**Soal A:**
Jawablah pertanyaan berikut berdasarkan bacaan tentang gaji guru.
(i) Berapa tahun Oemar Bakri mengabdi menurut lirik lagu?
(ii) Berapa besar UMR di Banyuwangi?
(iii) Berapa kisaran gaji teman-teman penulis di lembaga pendidikan setingkat SMP dan SMA?
**Soal B:**
Tuliskan ulang tanpa perubahan bagian bacaan tentang gaji guru dari "Salah satu lagu" sampai dengan "yang telah diberikan.".
**Soal C:**
Sebutkan semua profesi murid Oemar Bakri yang disebut dalam lirik lagu di awal bacaan tentang gaji guru.

Jumat, 15 April 2016

Pak Oemar Bakrie, Ujung Tombak Pendidikan dan Penjaga Toilet


Oemar Bakri... Oemar Bakri pegawai negeri
Oemar Bakri... Oemar Bakri 40 tahun mengabdi 
Jadi guru jujur berbakti memang makan hati
Oemar Bakri... Oemar Bakri banyak ciptakan menteri
Oemar Bakri... Profesor dokter insinyur pun jadi 
Tapi mengapa gaji guru Oemar Bakri seperti dikebiri

Salah satu lagu favorit para penggemar bang Iwan termasuk saya sendiri ini menggambarkan betapa pak guru yang bernama Oemar Bakrie yang telah mengabdi selama 40 tahun, dengan segala kesederhanaannya mendidik murid-muridnya menjadi profesor, dokter dan juga insinyur. Tapi miris, dengan jasa yang sebesar itu gaji pak guru tidak sepadan dengan apa yang telah diberikan.

Sudah lah pak guru, walaupun ciptakan menteri tapi kalau menterinya tidak perhatian sama panjenengan mbok ya jadi penjaga toilet saja, batin saya. Ups.
Lha yo gimana lo, di Indonesia sangat banyak sekali guru yang harus nyambi kerja lain karena gaji sebagai guru tidak mencukupi kebutuhan hidupnya. Bayangkan saja, mereka adalah yang mengarahkan anak bangsa ini agar terdidik, tidak melenceng bahkan membantu menapaki karir mereka sendiri-sendiri sehingga dapat membangun peradaban bangsa ini. Kita semua tahu, pak Anies Baswedan tidak akan bisa menjadi rektor sampai menteri pendidikan jika sejak kecil tidak ada yang mendidiknya. 

Memang di sekolah-sekolah bonafid gaji guru melambung tinggi. Tapi bandingkanlah antara sekolah bonafid  dengan sekolah-sekolah biasa di negeri ini. selain itu, berapalah jumlah sekolah bonafid di negeri ini. Gaji guru berkisar kurang lebih antara Rp. 150.000 hingga Rp. 5.000.000.  Bayangkan, Rp. 150.000 saja. sangat jauh dari UMR buruh. Di daerah saya saja (Banyuwangi), UMR sebesar Rp. 1.200.000. Dan ketika saya bertanya kepada teman-teman di beberapa lembaga pendidikan setingkat SMP dan SMA, gaji mereka berkisar antara Rp. 300.000 hingga Rp. 500.000. Itu di tingkat menengah, bagaimana jika di tingkat pendidikan dasar.

**Data yang Diberikan:**
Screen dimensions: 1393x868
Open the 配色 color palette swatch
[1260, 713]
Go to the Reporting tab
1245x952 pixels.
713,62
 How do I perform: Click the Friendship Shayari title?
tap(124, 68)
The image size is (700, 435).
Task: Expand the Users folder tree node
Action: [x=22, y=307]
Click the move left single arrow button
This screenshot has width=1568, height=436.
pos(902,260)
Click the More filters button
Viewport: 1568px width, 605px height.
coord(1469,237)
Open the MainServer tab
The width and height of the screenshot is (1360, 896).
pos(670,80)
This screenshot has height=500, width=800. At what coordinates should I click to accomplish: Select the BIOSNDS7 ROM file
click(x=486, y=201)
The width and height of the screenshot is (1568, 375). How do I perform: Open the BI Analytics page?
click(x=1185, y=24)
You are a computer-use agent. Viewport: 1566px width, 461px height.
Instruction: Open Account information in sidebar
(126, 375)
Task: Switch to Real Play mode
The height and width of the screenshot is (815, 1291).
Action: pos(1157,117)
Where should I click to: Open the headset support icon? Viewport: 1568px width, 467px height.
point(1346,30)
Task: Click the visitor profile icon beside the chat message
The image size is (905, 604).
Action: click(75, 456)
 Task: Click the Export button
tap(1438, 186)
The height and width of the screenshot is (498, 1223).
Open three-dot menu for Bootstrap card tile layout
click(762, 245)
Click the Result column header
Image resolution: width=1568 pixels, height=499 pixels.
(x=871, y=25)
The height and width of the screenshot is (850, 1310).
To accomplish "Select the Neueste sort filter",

**Jawaban A:**
(i) 40 tahun.
(ii) Rp. 1.200.000.
(iii) Antara Rp. 300.000 hingga Rp. 500.000.

**Jawaban B:**
Salah satu lagu favorit para penggemar bang Iwan termasuk saya sendiri ini menggambarkan betapa pak guru yang bernama Oemar Bakrie yang telah mengabdi selama 40 tahun, dengan segala kesederhanaannya mendidik murid-muridnya menjadi profesor, dokter dan juga insinyur. Tapi miris, dengan jasa yang sebesar itu gaji pak guru tidak sepadan dengan apa yang telah diberikan.

**Jawaban C:**
Menteri, profesor, dokter, insinyur.